Work item:
Only one span of the listing below is wanted: the lines from the one with "3167432826 (14, 2392)" through the one with "VENTA ALQUILER CASA CAMPESTRE", reproduced exactly, both ends kept.
--
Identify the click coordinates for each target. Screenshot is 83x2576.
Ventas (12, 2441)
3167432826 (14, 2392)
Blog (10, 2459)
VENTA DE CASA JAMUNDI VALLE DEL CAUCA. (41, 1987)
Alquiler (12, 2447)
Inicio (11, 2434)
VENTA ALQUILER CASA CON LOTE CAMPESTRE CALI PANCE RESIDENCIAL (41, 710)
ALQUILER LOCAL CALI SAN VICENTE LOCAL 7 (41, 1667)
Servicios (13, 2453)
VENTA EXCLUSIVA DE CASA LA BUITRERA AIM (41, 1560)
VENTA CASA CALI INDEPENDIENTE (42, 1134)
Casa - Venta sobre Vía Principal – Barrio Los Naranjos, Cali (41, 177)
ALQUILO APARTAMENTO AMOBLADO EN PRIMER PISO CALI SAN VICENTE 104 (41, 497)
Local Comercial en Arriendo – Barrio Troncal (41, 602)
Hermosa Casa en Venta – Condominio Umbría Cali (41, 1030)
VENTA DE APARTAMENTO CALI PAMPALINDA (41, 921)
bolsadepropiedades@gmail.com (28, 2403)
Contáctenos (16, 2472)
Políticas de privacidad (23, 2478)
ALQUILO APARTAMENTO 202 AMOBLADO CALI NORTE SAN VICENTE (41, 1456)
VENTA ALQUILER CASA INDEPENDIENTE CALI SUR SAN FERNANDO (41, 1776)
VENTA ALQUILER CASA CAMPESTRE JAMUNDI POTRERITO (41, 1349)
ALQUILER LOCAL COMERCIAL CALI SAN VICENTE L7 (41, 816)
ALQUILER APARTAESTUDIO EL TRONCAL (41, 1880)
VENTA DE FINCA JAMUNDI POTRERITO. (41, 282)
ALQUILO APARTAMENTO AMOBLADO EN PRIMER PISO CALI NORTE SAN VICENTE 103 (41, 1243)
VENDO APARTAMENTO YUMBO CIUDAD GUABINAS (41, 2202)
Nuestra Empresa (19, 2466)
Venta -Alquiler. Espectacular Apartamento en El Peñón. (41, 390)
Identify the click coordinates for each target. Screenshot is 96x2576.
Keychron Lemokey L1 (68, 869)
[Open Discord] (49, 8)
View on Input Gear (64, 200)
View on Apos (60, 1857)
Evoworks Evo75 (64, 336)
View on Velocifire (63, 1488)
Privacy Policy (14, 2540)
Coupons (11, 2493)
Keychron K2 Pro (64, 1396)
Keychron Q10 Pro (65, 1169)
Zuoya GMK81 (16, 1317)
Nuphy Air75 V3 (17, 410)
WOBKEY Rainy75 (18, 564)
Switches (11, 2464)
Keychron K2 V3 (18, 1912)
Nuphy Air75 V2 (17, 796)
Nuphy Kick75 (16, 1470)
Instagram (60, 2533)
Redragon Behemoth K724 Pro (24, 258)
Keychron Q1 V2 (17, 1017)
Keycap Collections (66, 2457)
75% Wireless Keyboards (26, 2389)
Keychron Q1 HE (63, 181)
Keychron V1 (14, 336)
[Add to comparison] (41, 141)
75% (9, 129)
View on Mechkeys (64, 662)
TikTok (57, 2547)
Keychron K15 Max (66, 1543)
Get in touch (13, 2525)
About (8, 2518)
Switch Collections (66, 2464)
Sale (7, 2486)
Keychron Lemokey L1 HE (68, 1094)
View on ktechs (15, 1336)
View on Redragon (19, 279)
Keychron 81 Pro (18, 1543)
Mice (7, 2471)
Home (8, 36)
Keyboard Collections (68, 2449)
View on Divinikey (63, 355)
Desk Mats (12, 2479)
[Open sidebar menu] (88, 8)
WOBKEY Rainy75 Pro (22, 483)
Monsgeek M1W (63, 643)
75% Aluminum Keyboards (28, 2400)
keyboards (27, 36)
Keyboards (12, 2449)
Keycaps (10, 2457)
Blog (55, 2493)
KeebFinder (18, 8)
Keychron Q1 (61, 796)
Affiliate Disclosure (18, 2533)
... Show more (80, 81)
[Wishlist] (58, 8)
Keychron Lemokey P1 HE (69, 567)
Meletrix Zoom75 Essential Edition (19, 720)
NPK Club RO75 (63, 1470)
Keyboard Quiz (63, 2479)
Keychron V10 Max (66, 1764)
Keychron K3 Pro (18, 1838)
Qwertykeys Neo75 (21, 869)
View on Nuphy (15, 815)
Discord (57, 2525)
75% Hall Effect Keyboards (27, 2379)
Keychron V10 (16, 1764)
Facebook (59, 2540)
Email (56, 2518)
--
Written response:
3167432826 (14, 2392)
Blog (10, 2459)
VENTA DE CASA JAMUNDI VALLE DEL CAUCA. (41, 1987)
Alquiler (12, 2447)
Inicio (11, 2434)
VENTA ALQUILER CASA CON LOTE CAMPESTRE CALI PANCE RESIDENCIAL (41, 710)
ALQUILER LOCAL CALI SAN VICENTE LOCAL 7 (41, 1667)
Servicios (13, 2453)
VENTA EXCLUSIVA DE CASA LA BUITRERA AIM (41, 1560)
VENTA CASA CALI INDEPENDIENTE (42, 1134)
Casa - Venta sobre Vía Principal – Barrio Los Naranjos, Cali (41, 177)
ALQUILO APARTAMENTO AMOBLADO EN PRIMER PISO CALI SAN VICENTE 104 (41, 497)
Local Comercial en Arriendo – Barrio Troncal (41, 602)
Hermosa Casa en Venta – Condominio Umbría Cali (41, 1030)
VENTA DE APARTAMENTO CALI PAMPALINDA (41, 921)
bolsadepropiedades@gmail.com (28, 2403)
Contáctenos (16, 2472)
Políticas de privacidad (23, 2478)
ALQUILO APARTAMENTO 202 AMOBLADO CALI NORTE SAN VICENTE (41, 1456)
VENTA ALQUILER CASA INDEPENDIENTE CALI SUR SAN FERNANDO (41, 1776)
VENTA ALQUILER CASA CAMPESTRE JAMUNDI POTRERITO (41, 1349)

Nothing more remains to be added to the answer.